Debate over women in the episcopate continues to rage on in the Church of England. Conservative bishops opposed to female bishops have threatened to leave the church if the green light is given to women. This past summer delegates of the Church of England failed to work out a compromise between those who are against women leaders and those who support them.

Just ahead of that vote, Jefferts Schori had been invited to preach at Southwark Cathedral in London in June but she was not permitted to wear her mitre, a hat that bishops wear.

"Sometimes the rejection is overt," Jefferts Schori said Tuesday on the panel.

"I thought about that and said this is pretty ridiculous. I'm not going to offend the dean of this cathedral but I'm going to take my mitre; I'm not going to let go of this symbol of my office. So I carried it rather than [wore] it," she said.

"In some sense I created the response that I wasn't going to back down. You have to sometimes work around things," she added.
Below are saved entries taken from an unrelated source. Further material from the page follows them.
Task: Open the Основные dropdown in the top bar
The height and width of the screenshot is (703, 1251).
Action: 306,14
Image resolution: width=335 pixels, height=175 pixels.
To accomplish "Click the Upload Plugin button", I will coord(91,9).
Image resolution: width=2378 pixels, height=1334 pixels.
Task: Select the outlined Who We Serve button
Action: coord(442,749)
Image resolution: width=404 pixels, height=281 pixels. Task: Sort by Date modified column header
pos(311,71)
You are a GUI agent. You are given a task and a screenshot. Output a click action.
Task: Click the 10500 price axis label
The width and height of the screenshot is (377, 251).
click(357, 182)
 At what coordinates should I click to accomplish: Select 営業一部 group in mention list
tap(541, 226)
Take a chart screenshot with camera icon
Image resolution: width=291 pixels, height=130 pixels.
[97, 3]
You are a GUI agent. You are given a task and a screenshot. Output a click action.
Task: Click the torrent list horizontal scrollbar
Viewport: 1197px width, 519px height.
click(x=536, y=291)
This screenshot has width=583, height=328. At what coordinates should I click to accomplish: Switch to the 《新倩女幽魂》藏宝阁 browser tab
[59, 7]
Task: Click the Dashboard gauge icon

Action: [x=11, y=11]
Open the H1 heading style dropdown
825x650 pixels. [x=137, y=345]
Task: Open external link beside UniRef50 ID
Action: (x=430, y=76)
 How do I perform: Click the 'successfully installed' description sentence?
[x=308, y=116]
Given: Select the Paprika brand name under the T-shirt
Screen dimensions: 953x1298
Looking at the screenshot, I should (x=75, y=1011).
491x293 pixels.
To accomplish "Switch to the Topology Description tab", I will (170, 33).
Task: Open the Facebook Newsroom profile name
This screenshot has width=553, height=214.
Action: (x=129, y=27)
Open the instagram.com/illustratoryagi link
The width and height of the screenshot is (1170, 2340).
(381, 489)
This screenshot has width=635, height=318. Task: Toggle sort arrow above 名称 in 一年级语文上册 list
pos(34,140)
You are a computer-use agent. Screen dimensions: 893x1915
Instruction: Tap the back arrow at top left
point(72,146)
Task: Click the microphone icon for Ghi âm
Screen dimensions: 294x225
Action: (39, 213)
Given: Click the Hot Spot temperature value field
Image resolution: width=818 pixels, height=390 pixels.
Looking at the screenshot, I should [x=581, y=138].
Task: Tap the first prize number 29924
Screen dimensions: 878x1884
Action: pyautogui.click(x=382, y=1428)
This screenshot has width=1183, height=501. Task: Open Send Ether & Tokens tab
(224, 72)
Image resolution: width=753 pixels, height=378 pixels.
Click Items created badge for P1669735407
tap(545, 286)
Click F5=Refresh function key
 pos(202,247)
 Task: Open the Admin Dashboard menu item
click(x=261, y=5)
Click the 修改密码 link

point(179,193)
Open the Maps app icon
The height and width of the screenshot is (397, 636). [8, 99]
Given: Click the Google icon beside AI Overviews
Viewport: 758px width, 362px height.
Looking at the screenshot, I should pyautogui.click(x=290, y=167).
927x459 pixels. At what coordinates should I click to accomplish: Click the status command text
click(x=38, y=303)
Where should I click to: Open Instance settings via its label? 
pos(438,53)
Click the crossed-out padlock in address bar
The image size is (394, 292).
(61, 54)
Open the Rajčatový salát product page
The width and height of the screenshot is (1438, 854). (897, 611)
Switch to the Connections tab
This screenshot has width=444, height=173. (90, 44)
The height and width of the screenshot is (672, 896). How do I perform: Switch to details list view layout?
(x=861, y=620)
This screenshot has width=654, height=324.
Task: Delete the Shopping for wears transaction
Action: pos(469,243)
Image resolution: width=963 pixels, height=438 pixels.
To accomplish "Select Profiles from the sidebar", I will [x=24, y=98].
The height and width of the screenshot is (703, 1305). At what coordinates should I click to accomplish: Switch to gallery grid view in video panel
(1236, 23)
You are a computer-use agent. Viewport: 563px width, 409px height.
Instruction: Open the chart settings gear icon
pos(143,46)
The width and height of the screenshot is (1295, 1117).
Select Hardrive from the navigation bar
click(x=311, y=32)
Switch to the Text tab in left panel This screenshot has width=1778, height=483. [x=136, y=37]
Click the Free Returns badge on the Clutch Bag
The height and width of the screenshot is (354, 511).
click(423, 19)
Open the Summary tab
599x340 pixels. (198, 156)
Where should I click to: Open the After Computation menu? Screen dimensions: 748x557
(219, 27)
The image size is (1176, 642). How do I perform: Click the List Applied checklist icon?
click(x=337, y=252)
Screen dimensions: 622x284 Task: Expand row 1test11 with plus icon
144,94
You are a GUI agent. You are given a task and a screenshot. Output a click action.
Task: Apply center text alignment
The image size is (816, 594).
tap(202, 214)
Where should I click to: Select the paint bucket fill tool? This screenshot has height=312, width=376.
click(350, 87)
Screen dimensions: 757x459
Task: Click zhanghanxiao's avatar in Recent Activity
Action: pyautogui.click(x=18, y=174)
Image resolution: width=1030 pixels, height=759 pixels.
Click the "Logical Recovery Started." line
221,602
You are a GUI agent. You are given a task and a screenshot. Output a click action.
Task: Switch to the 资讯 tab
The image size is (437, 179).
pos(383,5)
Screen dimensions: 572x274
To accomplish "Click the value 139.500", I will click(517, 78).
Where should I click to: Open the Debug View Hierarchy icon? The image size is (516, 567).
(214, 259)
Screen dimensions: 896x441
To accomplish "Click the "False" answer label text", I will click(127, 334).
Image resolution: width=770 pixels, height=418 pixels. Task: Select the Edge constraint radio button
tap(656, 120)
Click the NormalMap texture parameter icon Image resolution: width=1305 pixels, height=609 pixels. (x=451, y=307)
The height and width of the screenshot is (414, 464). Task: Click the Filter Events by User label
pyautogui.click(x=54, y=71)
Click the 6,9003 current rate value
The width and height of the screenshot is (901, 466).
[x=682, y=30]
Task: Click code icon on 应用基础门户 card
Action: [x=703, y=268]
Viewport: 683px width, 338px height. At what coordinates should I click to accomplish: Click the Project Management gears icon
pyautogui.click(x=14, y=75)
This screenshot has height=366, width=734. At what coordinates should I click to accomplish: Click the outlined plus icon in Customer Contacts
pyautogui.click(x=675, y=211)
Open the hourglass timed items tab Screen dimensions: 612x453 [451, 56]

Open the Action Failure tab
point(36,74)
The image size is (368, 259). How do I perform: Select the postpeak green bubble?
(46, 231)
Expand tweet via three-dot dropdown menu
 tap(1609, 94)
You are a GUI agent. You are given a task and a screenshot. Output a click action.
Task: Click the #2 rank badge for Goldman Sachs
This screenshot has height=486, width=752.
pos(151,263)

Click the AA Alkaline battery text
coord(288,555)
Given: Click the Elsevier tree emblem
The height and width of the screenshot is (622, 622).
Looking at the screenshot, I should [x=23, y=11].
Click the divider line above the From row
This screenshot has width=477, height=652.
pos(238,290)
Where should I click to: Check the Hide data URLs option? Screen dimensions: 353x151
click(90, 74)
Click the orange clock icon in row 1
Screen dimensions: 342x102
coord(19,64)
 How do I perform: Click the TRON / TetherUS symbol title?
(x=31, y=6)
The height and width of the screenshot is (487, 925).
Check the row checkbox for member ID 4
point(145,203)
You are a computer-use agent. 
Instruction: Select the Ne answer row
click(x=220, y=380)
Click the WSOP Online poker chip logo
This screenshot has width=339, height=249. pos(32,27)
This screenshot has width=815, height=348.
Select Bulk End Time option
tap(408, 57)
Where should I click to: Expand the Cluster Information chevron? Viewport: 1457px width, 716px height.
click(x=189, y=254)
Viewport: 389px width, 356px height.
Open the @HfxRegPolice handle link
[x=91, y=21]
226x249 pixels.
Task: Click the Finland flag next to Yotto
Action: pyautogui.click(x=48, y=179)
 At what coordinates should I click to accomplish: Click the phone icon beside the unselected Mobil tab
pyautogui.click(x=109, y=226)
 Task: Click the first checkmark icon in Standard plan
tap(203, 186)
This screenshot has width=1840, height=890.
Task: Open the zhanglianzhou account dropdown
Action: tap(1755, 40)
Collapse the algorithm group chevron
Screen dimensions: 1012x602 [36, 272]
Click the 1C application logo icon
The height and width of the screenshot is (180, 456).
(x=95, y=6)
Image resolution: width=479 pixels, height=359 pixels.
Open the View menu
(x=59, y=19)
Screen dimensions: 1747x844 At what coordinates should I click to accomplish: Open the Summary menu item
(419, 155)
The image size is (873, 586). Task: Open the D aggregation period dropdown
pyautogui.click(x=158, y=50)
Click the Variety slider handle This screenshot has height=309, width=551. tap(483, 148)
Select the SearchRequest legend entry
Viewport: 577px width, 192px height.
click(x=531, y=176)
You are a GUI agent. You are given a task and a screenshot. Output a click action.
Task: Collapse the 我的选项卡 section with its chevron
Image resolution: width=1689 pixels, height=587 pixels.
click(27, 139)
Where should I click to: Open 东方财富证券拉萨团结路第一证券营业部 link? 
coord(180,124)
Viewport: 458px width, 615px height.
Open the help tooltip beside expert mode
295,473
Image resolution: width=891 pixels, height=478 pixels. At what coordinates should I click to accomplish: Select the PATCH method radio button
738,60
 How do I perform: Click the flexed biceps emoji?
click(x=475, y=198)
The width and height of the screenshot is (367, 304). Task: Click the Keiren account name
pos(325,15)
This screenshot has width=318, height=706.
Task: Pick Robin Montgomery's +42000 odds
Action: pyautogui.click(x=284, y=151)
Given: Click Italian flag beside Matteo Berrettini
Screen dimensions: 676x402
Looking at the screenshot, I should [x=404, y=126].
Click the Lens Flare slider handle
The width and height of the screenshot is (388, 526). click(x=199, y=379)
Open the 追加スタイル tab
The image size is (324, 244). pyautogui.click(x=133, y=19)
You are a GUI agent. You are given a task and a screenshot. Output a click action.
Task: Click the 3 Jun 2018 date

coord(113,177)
Jefferts Schori is the 26th presiding bishop of The Episcopal Church. She currently leads over 2 million members in 16 countries, including the United States.

The Women's Conference 2010 was led by Maria Shriver, wife of Calif. Governor Arnold Schwarzenegger. The Oct. 24-26 event featured First Lady Michelle Obama, Second Lady Jill Biden, former first lady Laura Bush, ABC World News Anchor Diane Sawyer and other famed figures.